━━━━━ Records to use ━━━━━

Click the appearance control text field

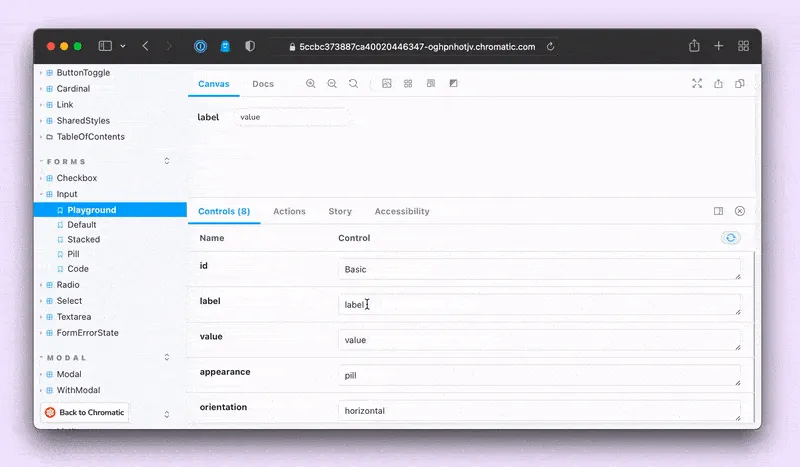point(539,376)
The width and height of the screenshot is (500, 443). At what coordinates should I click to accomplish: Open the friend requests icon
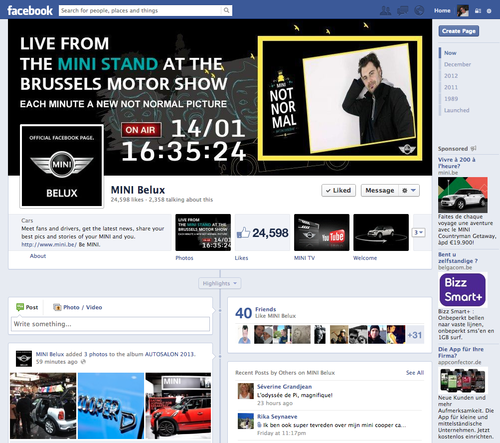point(385,11)
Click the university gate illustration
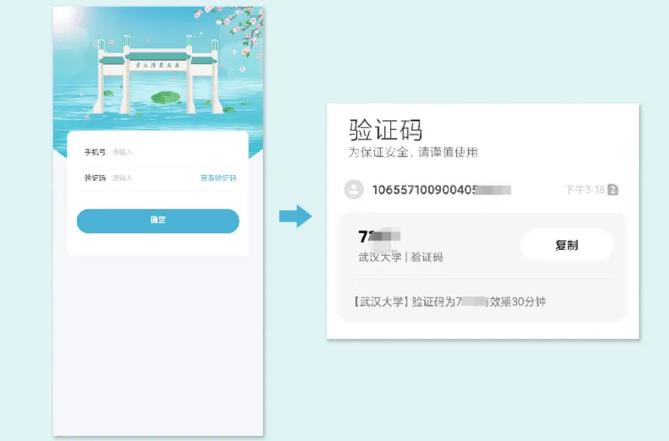This screenshot has width=669, height=441. coord(159,75)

━━━━━

Task prompt: Everything in the listing above, apart from its pictures, must be repeated exactly.

Answer area:
Click the appearance control text field

point(539,376)
The width and height of the screenshot is (500, 443). At what coordinates should I click to accomplish: Open the friend requests icon
point(385,11)
Click the university gate illustration
This screenshot has width=669, height=441. coord(159,75)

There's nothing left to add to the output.